Posted on 17 Nov 2023
ING expects nickel prices to remain under pressure in the short term, as a global market surplus builds up and the slowing global economy mutes EV and stainless steel demand, Kallanish reports.
The Dutch financial institution says in a note that nickel prices should, however, remain at elevated levels compared to average prices seen before the historic LME nickel short squeeze in March 2022 due to nickel’s role in the global energy transition.
The metal’s appeal to investors as a key green metal will support higher prices in the longer term, it adds. The forecast is for nickel price to average $18,500/tonne in Q4.
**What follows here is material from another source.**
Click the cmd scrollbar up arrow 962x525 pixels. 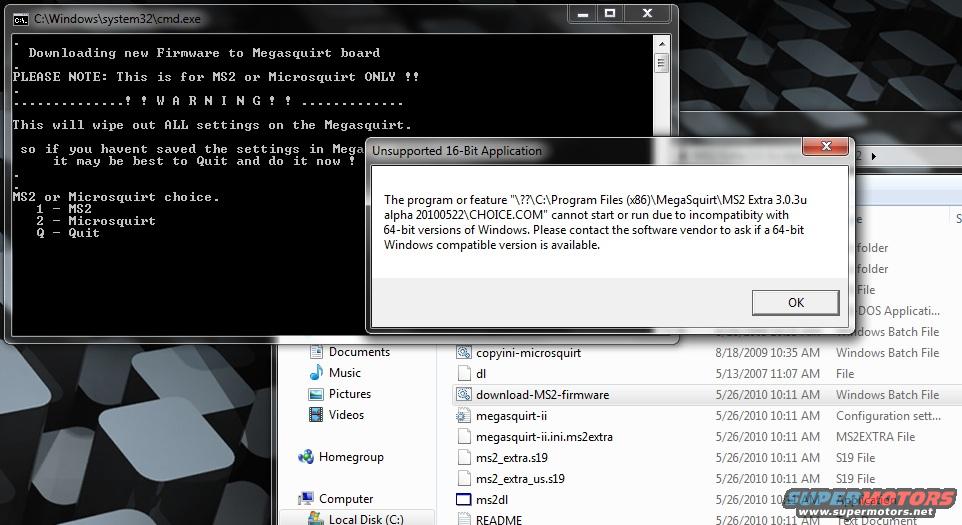point(660,43)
Going forward, the estimate is for prices to remain at $18,500/t in Q1 2024 and $18,700/t in Q2 2024. The annual average for 2023 is currently foreseen at 21,927/t, before dropping to $18,925/t in 2025 and slightly recovering to $19,500/t in 2025.
“We believe this underperformance is likely to continue, at least in the near term, amid a weak macro picture and a sustained market surplus,” ING says.
The analysts add that nickel has been the worst performing metal on the LME so far this year, with prices down more than 40%, and now trading at a two-year low. The key driver for that has been the supply surge from Indonesia, the world’s largest nickel producer.
Meanwhile, China continues to expand its Class 1 nickel output. The country’s refined Class 1 production rose 36% in the first three quarters of the year in response to historically elevated LME prices. The growth comes as EV sales growth slows down and battery materials including nickel remain under a bearish outlook in the near term.
Batteries are estimated to account for almost 17% of total nickel demand, with the bulk consumption still coming from the stainless steel sector.